» Extrait du document:
════════════════
Cominges n'avait qu'un frère qui était un fort honnête garçon, qui avait servi sur mer et sur terre, qui avait de l'esprit, qui s'attacha fort d'amitié au comte de Toulouse. Il avait été fort du grand monde et bienvoulu partout. Il se retira les dernières années de sa vie qu'il passa dans une grande piété. Il était chevalier de Malte et avait une commanderie et une abbaye. Leur sœur, vieille fille de beaucoup d'esprit aussi, de vertu et assez du monde, voulut faire une fin, comme les cochers. Elle épousa La Traisne, premier président du parlement de Bordeaux, qui était un très-digne magistrat fort ami de mon père, dont elle fut la seconde femme, et n'en eut point d'enfants. Le gouvernement de Saumur fut donné à d'Aubigny, neveu de l'archevêque de Rouen et cousin prétendu de Mme de Maintenon, quoique tout jeune et ce gouvernement fort gros, et indépendamment de celui de la province. Cominges l'avait eu à la mort de son père.
════════════════
» Actions demandées:
1. Répondez aux questions suivantes d'après le passage sur la famille de Cominges :
(a) De quel ordre le frère de Cominges était-il chevalier ?
(b) Quelle fonction La Traisne exerçait-il ?
(c) À qui le gouvernement de Saumur fut-il attribué ?
2. Rédigez la suite du passage sur la famille de Cominges à partir de sa dernière phrase.

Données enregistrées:
════════════════
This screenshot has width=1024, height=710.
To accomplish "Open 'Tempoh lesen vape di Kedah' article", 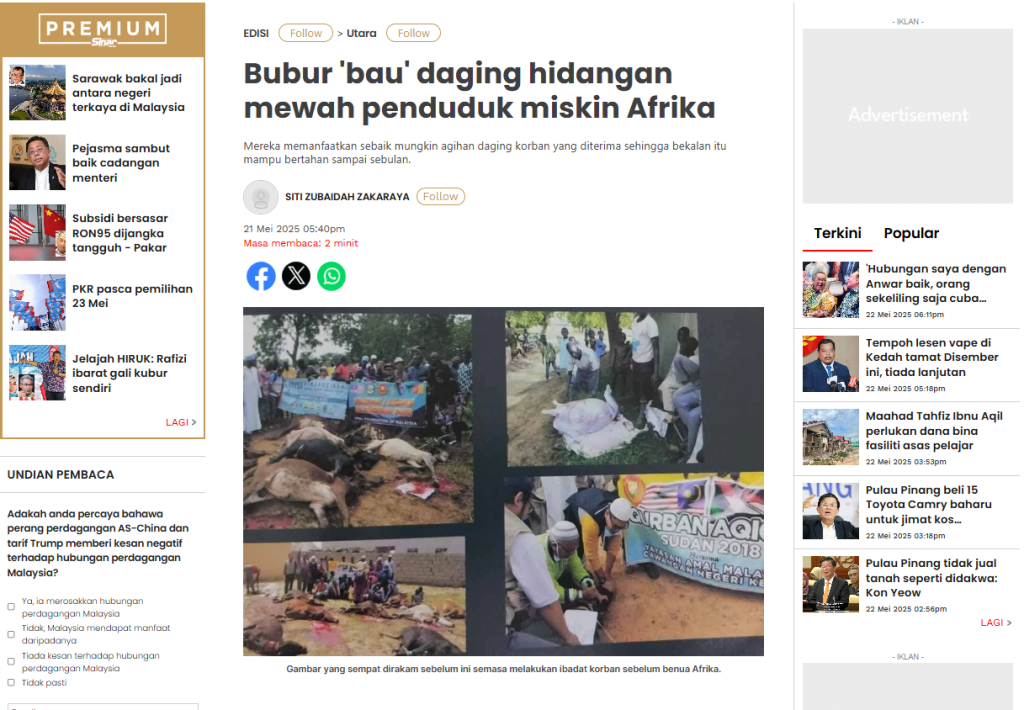I will [932, 357].
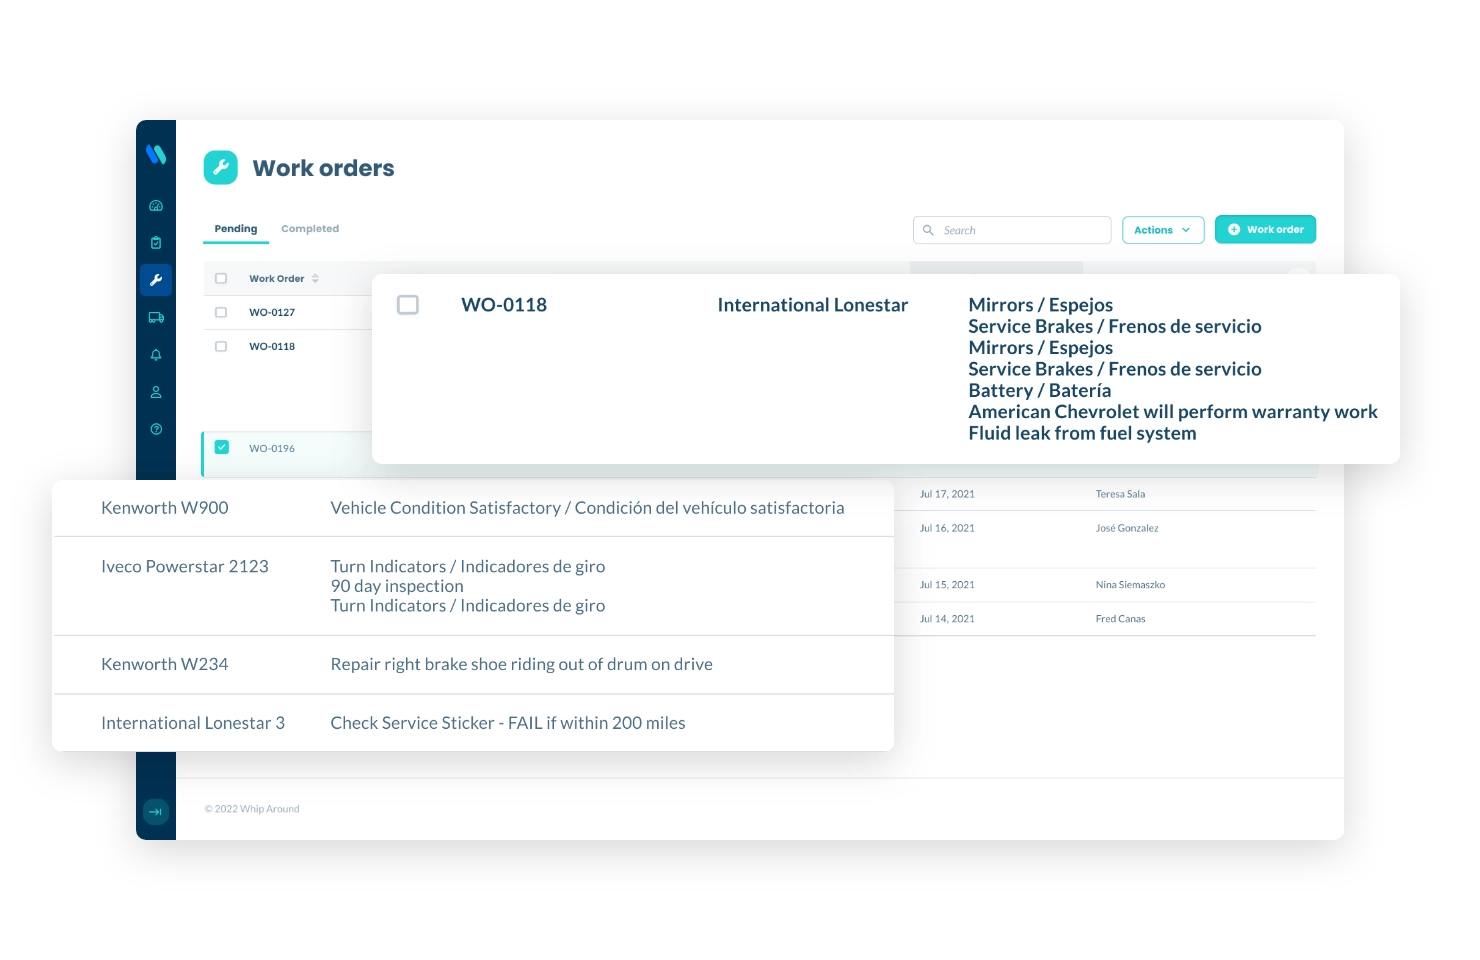This screenshot has width=1480, height=960.
Task: Open the WO-0127 work order link
Action: click(272, 313)
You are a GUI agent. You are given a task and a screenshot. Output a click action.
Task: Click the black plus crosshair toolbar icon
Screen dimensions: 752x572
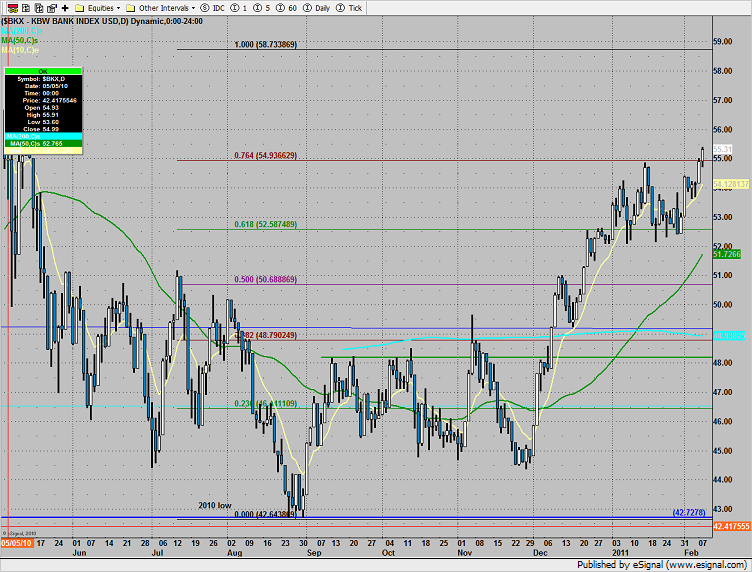65,6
════════════════
» Résultats par tâche:
1.
(a) De l'ordre de Malte.
(b) Il était premier président du parlement de Bordeaux.
(c) À d'Aubigny, neveu de l'archevêque de Rouen.

2.
La Fare fut l'autre démesuré en grosseur. Il était capitaine des gardes de M. le duc d'Orléans, après l'avoir été de Monsieur, et croyait avec raison avoir fait une grande fortune. Qu'aurait-il dit s'il avait vu celle de ses enfants: l'un avec la Toison et le Saint-Esprit, l'autre très-indigne évêque-duc de Laon ? Il avait trop d'esprit pour n'en avoir pas été honteux. La Pare était un homme que tout le monde aimait, excepté M. de Louvois, dont les manières lui avaient fait quitter le service. Aussi souhaitait-il plaisamment qu'il fût obligé de digérer pour lui. Il était grand gourmand; et au sortir d'une grande maladie, il se creva de morue et en mourut d'indigestion. Il faisait d'assez jolis vers, mais jamais en vers ni en prose rien contre personne. Il dormait partout les dernières années de sa vie. Ce qui surprenait c'est qu'il se réveillait net, et continuait le propos où il le trouvait, comme s'il n'eût pas dormi.

Rouillé, président en la chambre des comptes, des ambassades [26] duquel j'ai parlé plusieurs fois, où il avait toujours fort bien fait, fut trouvé mort dans son lit à Paris par ses valets allant l'éveiller le matin du 30 mai. Il s'était couché en bonne santé ayant soupé chez la princesse d'Espinoy. C'était un homme sec et sobre autant que son frère le conseiller d'État était gourmand, ivrogne et débauché, et aussi sage que l'autre l'était peu.

Le duc d'Uzès perdit aussi l'abbé d'Uzès, son frère, chanoine de Strasbourg.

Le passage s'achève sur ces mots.